"Drogas baratas y vida poco saludable": la otra cara del lujo de Eivissa en los correos de Epstein
Las conversaciones del magnate con su entorno revelan los excesos que se esconden tras las fiestas de lujo
PalmaLa sarta de cientos de correos electrónicos que el Departamento de Estado estadounidense ha desclasificado del magnate Jeffrey Epstein permite descubrir la cara oculta del negocio del lujo en Ibiza. Aunque las autoridades de la Pitiusa mayor llevan años presumiendo de haber situado la isla en medio de este segmento turístico, al que se le supone una enorme capacidad de gasto, la realidad también esconde vidas amargadas y llevadas al límite. Lejos del relato de playas blancas, DJ internacionales y villas millonarias, algunos de los intercambios muestran una visión crítica e incluso descarnada de la isla y del tipo de vida que se llevaba en determinados círculos.
Es el caso de una colaboradora de Epstein, que escribe sin tapujos que nunca volverá a Ibiza porque "es demasiado eso". En un segundo correo, aún más explícito, se pueden leer las recomendaciones que hace al interlocutor: "Ve a yoga, no a clubs nocturnos con gente de mierda.

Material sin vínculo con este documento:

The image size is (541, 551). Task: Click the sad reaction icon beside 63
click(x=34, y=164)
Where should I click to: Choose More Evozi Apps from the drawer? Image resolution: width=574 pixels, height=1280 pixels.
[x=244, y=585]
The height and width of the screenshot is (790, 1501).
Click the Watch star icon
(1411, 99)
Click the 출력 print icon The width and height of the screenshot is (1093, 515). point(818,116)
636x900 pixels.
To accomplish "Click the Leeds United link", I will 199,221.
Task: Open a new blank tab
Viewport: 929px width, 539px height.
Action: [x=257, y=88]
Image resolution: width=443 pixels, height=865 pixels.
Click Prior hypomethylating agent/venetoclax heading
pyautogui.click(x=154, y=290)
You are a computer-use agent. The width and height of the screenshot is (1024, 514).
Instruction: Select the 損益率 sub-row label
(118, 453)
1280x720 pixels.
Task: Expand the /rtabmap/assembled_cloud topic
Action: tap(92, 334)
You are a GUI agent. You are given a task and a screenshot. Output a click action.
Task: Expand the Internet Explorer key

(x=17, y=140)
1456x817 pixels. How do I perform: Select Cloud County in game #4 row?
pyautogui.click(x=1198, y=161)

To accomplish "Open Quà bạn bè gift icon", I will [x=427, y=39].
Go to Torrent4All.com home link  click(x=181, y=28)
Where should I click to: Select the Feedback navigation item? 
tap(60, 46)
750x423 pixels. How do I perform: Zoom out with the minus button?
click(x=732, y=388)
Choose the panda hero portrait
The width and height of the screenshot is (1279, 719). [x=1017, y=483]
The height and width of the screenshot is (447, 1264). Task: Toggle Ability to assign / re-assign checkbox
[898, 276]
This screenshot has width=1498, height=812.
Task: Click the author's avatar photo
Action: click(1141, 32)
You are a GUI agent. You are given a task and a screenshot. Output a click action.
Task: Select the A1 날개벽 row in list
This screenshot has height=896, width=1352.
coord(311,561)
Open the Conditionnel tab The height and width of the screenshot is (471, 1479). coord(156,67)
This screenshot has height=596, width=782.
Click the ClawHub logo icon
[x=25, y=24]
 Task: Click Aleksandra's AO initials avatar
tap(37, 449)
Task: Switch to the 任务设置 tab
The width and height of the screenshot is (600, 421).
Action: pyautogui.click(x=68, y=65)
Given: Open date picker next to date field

Ibiza son drogas baratas, no vida saludable". Los correos confirman que los excesos y normalización del consumo de drogas forman parte del paisaje nocturno de estas fiestas privadas de élite.
No se trata de turismo convencional ni de la vida cotidiana de la isla, sino de un circuito muy específico: mansiones aisladas, alquileres semanales de seis cifras, afterparties que no terminan y un flujo constante de modelos, empresarios e intermediarios. En este contexto, las drogas se describen como fáciles de conseguir y baratas, integradas en una cultura de exceso que combina poder económico, impunidad y búsqueda permanente de estímulos.
Este tipo de fiestas de lujo no son una excepción dentro del universo que rodeaba a Epstein, sino un patrón recurrente en otros lugares de su red –de St. Tropez en Nueva York– donde el glamour exterior convive con dinámicas de descontrol. La diferencia es que en Eivissa esta intensidad parece acentuarse, según se desprende de los intercambios de correos. La isla gusta a muchos clientes por ser un escenario de ocio global que combina perfectamente discreción, exclusividad y permisividad.
Los correos aportan una mirada interna que contradice el relato superficial del lujo y que, en la última década, ha convertido a Ibiza en un destino muy exclusivo. En otro intercambio de mensajes con Epstein, un interlocutor habla de fiestas nocturnas y desfases, y recuerda que "lo que ocurre en Ibiza, queda en Ibiza", lo que refuerza la imagen de permisividad que tiene la isla entre el público internacional.